Schwäbische Zeitung (Riedlingen)
Norwegischer Top-Referee outet sich
Tom Harald Hagen wagt sein Coming-Out am Tag nach dem Kastrati-Eklat
OSLO (SID/dpa) - Tom Harald Hagen konnte sich ein Schmunzeln nicht verkneifen. „Es ist der Gipfel der Ironie, dass ausgerechnet ich dieses Spiel geleitet habe“, sagte der norwegische FIFA-Schiedsrichter über das Erstliga-Duell zwischen Valerenga IF und Kristiansund BK am Sonntag. VIF-Trainer Dag-Eilev Fagermo war dabei von Gäste-spieler Flamur Kastrati als „verdammte Schwuchtel“beschimpft worden. Hagen hatte nichts gehört – entschloss sich aber am Tag darauf als erster Mann im norwegischen Spitzenfußball zu seinem Coming-out.
„Ich bin schwul“, titelte „Verdens Gang“, die größte Boulevardzeitung des Landes, am Dienstag. Dazu brachte sie ein Foto von Hagen und den Schriftzug „Sporten“(Der Sport) in Regenbogenfarben. „Ich habe das Gefühl, dass es wichtig ist, der Sache die Brisanz zu nehmen, dass ich schwul bin“, hatte Hagen am Montag der Lokalzeitung „Glamdalen“aus Kongsvinger gesagt: „Ich habe mein ganzes Leben so gelebt, das ist nichts, worüber ich mir Gedanken mache.“Doch was für den 42-Jährigen „mein Alltag“ist, können viele noch immer nicht offen zeigen. Auch nicht in einem der liberalsten Länder der Welt. Hagens Coming-out wird deshalb weit über die Fußballszene hinaus als wichtiges Signal gefeiert.
„Ich applaudiere, das ist fantastisch“, sagte Abid Raja, Minister für Kultur und Gleichstellung. Hagen „bahne den Weg für mehr Toleranz und Akzeptanz für Verschiedenheit im Sport“, betonte er.
Der norwegische SchiedsrichterChef Terje Hauge nannte seinen Kollegen
ebenso wie der Ex-BundesligaProfi Jan Aage Fjörtoft ein Vorbild. Der norwegische Verband (NFF) twitterte mit zwei Regenbogenfahnen das Motto „Fußball ist für alle“, zahlreiche Clubs schlossen sich an.

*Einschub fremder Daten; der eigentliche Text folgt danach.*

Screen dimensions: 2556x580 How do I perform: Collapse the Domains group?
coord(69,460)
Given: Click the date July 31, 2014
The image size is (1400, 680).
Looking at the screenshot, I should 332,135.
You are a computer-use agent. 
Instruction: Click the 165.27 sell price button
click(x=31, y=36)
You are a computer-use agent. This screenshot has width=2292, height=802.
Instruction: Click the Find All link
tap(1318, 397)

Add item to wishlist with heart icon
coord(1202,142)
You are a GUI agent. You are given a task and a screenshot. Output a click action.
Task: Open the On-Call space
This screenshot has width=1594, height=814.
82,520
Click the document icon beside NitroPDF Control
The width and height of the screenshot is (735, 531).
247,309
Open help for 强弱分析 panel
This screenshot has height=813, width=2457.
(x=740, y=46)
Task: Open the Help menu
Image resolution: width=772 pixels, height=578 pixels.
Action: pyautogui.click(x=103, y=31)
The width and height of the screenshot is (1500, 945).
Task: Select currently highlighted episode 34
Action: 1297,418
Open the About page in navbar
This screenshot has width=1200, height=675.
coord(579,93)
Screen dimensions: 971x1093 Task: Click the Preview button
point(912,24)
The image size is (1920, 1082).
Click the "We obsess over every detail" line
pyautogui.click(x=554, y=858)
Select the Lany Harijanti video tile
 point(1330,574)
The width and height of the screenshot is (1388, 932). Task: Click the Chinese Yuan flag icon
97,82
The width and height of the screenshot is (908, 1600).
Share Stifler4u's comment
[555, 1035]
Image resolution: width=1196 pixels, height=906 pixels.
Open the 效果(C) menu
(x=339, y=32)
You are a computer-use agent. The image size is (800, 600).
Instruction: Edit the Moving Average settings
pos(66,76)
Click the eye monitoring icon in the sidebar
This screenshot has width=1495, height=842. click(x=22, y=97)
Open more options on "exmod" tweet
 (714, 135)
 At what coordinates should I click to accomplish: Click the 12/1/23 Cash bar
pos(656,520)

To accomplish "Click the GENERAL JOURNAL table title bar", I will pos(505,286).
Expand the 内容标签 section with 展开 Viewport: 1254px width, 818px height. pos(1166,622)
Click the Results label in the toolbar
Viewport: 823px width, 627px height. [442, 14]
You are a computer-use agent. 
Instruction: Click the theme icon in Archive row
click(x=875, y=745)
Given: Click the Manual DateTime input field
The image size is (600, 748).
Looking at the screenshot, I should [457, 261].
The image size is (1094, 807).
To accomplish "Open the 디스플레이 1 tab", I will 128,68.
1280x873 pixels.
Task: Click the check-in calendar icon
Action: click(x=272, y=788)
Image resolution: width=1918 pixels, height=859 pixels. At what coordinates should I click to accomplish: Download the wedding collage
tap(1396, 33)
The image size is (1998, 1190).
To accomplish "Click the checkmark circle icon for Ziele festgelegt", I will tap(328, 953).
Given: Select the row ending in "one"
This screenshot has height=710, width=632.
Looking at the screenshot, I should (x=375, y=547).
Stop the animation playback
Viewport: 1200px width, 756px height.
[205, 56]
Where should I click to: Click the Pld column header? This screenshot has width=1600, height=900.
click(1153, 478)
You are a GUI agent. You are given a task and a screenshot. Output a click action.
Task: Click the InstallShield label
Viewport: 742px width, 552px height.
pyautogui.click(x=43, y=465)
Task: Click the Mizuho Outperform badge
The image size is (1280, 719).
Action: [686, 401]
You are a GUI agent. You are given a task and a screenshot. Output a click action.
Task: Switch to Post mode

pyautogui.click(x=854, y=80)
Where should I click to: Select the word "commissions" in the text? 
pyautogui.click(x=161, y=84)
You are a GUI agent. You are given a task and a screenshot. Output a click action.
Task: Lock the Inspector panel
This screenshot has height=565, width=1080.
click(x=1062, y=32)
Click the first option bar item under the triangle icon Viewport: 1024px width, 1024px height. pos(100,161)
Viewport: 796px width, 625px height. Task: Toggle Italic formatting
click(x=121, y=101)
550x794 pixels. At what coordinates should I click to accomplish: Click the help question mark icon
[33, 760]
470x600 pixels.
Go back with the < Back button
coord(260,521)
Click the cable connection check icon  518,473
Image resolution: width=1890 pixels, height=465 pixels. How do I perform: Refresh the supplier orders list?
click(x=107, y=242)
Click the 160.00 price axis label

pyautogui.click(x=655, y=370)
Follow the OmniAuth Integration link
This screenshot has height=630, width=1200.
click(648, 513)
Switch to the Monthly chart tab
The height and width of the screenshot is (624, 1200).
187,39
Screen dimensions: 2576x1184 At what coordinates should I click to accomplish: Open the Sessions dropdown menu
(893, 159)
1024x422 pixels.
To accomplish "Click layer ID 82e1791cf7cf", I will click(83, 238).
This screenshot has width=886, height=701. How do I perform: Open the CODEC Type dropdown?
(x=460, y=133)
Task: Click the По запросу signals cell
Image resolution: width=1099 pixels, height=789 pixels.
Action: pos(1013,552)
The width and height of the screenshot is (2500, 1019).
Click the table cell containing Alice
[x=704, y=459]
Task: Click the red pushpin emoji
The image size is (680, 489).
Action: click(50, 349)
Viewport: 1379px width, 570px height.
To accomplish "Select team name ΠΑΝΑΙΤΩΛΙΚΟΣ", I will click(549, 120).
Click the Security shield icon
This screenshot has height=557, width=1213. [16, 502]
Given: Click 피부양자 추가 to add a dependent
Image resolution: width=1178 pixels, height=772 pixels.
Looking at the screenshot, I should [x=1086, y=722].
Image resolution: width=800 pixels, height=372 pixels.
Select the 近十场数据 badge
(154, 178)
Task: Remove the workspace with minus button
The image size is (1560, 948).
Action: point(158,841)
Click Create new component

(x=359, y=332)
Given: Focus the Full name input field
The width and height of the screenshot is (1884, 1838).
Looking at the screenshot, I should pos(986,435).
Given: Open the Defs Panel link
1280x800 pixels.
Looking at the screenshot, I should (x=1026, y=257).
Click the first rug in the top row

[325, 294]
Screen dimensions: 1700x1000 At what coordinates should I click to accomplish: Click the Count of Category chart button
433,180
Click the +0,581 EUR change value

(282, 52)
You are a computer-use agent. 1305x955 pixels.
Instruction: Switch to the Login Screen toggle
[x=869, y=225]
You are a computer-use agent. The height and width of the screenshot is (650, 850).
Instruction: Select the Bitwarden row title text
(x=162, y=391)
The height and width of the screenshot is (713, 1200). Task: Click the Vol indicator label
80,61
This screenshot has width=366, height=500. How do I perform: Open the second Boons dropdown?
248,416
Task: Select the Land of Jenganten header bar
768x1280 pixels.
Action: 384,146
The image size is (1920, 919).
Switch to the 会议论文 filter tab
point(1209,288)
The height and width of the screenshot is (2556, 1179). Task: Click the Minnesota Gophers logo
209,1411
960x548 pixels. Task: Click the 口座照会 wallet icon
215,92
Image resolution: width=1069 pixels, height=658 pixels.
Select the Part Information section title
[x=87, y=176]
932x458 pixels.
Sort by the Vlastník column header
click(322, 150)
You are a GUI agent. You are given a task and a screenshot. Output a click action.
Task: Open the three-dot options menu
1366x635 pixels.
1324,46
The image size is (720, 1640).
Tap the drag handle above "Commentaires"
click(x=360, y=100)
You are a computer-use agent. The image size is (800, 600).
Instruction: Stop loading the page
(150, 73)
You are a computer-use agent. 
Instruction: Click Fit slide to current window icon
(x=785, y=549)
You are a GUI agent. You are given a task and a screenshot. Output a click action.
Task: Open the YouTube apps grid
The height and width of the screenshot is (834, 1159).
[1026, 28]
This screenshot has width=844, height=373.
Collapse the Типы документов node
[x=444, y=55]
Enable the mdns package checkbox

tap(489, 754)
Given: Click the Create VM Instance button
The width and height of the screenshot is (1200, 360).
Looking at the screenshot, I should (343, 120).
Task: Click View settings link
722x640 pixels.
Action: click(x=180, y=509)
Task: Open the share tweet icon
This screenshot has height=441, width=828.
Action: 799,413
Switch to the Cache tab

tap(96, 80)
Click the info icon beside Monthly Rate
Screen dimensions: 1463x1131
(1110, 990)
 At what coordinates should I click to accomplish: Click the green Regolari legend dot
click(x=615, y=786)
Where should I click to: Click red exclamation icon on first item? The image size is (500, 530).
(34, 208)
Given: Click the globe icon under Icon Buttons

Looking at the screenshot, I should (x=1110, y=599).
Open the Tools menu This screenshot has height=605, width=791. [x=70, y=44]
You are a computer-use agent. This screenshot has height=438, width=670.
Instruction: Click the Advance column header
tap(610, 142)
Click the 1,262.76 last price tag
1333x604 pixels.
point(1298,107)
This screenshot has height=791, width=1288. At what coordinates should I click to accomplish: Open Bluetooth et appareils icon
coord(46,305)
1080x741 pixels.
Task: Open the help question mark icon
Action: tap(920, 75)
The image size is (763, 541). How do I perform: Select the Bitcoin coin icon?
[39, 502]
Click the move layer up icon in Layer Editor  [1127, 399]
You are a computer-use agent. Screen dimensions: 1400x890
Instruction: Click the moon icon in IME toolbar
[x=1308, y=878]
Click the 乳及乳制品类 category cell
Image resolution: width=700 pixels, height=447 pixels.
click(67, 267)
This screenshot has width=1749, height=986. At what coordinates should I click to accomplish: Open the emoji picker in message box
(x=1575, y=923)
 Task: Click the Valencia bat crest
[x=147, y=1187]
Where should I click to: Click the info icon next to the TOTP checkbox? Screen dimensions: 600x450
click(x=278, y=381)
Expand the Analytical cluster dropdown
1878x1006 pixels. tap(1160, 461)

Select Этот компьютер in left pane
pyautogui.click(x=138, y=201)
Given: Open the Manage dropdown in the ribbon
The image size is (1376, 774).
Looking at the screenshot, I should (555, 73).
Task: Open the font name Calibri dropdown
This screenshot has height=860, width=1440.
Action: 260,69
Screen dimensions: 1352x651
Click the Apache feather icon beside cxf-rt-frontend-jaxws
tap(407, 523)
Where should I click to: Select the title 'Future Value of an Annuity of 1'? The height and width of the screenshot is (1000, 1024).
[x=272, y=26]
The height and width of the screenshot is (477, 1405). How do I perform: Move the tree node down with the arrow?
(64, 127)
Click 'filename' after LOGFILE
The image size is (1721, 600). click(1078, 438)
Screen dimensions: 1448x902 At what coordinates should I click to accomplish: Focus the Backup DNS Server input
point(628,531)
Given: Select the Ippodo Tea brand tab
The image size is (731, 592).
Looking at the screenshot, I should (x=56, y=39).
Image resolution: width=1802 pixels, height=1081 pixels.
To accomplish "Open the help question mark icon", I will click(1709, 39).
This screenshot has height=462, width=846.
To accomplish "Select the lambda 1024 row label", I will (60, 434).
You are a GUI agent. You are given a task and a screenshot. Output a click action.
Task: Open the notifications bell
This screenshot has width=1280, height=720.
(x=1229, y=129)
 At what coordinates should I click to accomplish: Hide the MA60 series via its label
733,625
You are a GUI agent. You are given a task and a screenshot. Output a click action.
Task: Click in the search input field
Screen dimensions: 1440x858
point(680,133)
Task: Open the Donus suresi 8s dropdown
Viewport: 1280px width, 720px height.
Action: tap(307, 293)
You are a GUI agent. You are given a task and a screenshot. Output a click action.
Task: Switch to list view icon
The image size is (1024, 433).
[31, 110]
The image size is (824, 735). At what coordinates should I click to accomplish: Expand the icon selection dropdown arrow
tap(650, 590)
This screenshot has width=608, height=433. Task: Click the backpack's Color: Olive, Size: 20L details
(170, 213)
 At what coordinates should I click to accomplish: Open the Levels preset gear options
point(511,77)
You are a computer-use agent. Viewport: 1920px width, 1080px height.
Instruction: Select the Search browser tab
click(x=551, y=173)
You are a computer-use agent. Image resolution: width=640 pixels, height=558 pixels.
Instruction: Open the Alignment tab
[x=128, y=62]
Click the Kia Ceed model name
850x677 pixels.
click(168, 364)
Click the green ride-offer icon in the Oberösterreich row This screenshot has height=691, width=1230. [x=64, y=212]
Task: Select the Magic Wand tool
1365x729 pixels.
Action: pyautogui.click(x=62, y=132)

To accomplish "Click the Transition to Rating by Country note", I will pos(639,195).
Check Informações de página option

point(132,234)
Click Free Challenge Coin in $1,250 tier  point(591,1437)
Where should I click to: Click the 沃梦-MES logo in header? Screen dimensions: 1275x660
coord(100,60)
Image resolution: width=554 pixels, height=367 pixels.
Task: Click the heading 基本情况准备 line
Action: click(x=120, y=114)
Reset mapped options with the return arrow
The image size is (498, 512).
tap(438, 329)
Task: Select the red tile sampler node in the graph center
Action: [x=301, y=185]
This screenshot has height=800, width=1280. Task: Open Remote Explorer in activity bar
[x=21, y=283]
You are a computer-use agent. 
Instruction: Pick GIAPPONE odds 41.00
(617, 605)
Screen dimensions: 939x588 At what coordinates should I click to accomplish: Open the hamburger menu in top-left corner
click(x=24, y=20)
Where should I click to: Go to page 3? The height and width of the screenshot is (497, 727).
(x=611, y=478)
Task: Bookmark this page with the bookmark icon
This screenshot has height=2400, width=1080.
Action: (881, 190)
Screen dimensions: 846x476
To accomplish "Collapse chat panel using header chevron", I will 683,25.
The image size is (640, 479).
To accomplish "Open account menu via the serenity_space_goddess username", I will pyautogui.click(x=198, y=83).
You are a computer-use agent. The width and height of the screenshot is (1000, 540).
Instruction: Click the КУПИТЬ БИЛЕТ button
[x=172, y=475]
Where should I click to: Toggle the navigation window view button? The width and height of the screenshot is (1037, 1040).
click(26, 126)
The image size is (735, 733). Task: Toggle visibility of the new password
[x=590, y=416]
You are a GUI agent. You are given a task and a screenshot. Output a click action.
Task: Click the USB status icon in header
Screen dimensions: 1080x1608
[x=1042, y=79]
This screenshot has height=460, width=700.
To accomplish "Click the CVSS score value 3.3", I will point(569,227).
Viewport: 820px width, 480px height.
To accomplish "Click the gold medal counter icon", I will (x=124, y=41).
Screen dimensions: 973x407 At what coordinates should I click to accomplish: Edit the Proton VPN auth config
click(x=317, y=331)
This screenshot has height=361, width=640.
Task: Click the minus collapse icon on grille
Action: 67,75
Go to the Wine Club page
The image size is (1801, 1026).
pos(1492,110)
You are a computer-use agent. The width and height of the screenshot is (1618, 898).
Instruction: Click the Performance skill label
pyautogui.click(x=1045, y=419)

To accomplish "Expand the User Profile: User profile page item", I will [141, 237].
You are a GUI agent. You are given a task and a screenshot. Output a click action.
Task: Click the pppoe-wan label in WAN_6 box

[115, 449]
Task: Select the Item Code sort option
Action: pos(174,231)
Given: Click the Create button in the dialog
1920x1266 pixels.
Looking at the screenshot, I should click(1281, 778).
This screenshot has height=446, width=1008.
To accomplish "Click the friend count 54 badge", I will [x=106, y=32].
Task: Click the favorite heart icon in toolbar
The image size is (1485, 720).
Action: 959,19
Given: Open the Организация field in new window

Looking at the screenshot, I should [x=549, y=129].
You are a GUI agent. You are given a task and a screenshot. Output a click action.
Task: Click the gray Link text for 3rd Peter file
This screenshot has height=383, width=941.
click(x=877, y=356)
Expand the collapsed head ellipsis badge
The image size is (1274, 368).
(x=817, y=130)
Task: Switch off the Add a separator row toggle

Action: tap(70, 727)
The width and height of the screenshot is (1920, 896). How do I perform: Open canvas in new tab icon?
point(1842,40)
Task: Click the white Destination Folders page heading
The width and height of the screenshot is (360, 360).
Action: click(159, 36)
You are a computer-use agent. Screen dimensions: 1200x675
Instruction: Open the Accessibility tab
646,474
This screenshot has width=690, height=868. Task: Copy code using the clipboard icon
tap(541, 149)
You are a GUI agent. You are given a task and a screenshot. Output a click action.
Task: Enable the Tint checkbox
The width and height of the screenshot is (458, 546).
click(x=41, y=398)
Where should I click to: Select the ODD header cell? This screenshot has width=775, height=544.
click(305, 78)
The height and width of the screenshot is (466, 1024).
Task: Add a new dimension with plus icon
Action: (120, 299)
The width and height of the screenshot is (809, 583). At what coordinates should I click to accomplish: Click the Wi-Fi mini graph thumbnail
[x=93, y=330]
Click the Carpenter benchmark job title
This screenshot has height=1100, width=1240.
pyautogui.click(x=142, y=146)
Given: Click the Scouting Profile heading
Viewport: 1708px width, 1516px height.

Gjert Moldestad, Sprecher der Fanvereinigung und selbst bekennender Homosexueller, schrieb: „Wir brauchen Beispiele, die uns beweisen, dass es okay ist, im Männerfußball offen schwul zu sein. Tausend Dank!“
Er halte die Zeit für reif und könne sich „nicht vorstellen, dass es für mich andere als positive Folgen hat“, meinte Hagen, der seit 2006 in der Eliteserien und seit 2009 als FIFAReferee pfeift. Zwar sei es „ein bisschen unheimlich“, dass er damit jetzt in den Medien sei, aber: „Ich habe gelernt, mich mit mir selbst sicher zu fühlen. Mein Leben ist schön.“
Im Fall Kastrati, dem nach einer unglaubwürdigen Entschuldigung eine Sperre droht, wolle er niemanden verurteilen, ergänzte Hagen. Vermutlich sei die Aussage unbewusst gefallen, vielleicht gehöre sie in einzelnen Teilen der Fußballgemeinde zum Slang. „Aber wir müssen das aus dem Fußball rauskriegen.“Kastrati kickte früher unter anderem für Osnabrück, Duisburg und Aue in Deutschland. Hagen sagte, er habe bei den jährlichen Schiedsrichtertreffen „selbstverständlich“seinen Partner dabei, „und das wurde immer gut aufgenommen“. Genau wie sein Coming-out.